Work to be completed
Set out each line from the following listing that includes the word "agent".

═════ Input data ═════

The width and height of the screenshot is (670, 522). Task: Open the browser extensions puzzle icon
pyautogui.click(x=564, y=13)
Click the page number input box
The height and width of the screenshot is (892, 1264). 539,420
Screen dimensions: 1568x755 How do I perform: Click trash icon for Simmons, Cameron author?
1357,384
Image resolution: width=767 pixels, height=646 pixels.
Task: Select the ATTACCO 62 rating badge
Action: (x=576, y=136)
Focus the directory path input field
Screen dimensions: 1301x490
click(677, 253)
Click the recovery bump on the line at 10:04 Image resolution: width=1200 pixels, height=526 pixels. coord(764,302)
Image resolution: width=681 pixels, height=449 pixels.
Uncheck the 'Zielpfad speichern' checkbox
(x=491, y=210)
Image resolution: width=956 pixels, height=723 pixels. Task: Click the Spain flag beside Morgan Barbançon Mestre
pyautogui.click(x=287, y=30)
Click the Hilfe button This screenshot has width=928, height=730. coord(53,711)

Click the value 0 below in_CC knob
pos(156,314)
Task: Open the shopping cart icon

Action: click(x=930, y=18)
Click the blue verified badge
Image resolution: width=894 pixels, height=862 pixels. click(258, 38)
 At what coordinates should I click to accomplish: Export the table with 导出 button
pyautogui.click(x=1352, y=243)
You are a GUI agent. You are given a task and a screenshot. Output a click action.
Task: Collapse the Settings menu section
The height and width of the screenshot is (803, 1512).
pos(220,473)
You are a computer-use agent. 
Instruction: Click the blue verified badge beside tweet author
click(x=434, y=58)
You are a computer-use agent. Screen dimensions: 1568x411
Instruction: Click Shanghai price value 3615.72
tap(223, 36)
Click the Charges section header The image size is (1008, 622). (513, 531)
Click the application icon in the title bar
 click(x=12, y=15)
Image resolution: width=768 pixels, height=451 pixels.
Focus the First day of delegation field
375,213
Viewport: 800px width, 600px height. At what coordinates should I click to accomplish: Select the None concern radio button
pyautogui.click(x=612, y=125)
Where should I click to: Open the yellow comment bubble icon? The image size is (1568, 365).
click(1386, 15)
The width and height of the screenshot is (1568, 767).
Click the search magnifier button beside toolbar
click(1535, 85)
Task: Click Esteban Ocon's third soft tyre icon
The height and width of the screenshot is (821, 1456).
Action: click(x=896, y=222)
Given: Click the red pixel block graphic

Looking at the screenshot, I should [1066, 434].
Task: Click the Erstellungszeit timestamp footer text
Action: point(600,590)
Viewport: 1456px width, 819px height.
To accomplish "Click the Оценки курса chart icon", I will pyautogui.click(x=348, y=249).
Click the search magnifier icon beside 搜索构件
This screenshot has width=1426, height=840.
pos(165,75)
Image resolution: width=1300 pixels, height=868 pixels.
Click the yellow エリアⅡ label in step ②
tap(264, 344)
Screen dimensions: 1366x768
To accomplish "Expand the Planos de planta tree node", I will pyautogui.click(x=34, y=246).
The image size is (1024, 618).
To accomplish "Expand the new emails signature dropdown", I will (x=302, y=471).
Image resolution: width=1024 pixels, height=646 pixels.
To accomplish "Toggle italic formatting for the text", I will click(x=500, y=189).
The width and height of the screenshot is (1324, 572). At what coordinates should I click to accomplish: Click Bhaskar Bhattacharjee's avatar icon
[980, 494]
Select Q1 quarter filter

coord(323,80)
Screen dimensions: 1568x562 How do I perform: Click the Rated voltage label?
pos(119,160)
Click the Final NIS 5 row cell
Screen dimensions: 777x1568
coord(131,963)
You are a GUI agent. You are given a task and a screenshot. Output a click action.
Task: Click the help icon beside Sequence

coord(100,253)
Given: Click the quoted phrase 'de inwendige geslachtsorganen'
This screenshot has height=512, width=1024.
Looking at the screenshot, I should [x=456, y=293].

═════

Answer to this problem
You are a GUI agent. You are given a task and a screenshot. Output a click action.
You are a computer-use agent. 
You are a computer-use agent. Screen dimensions: 1568x411
You are a GUI agent. You are given a task and a screenshot. Output a click action.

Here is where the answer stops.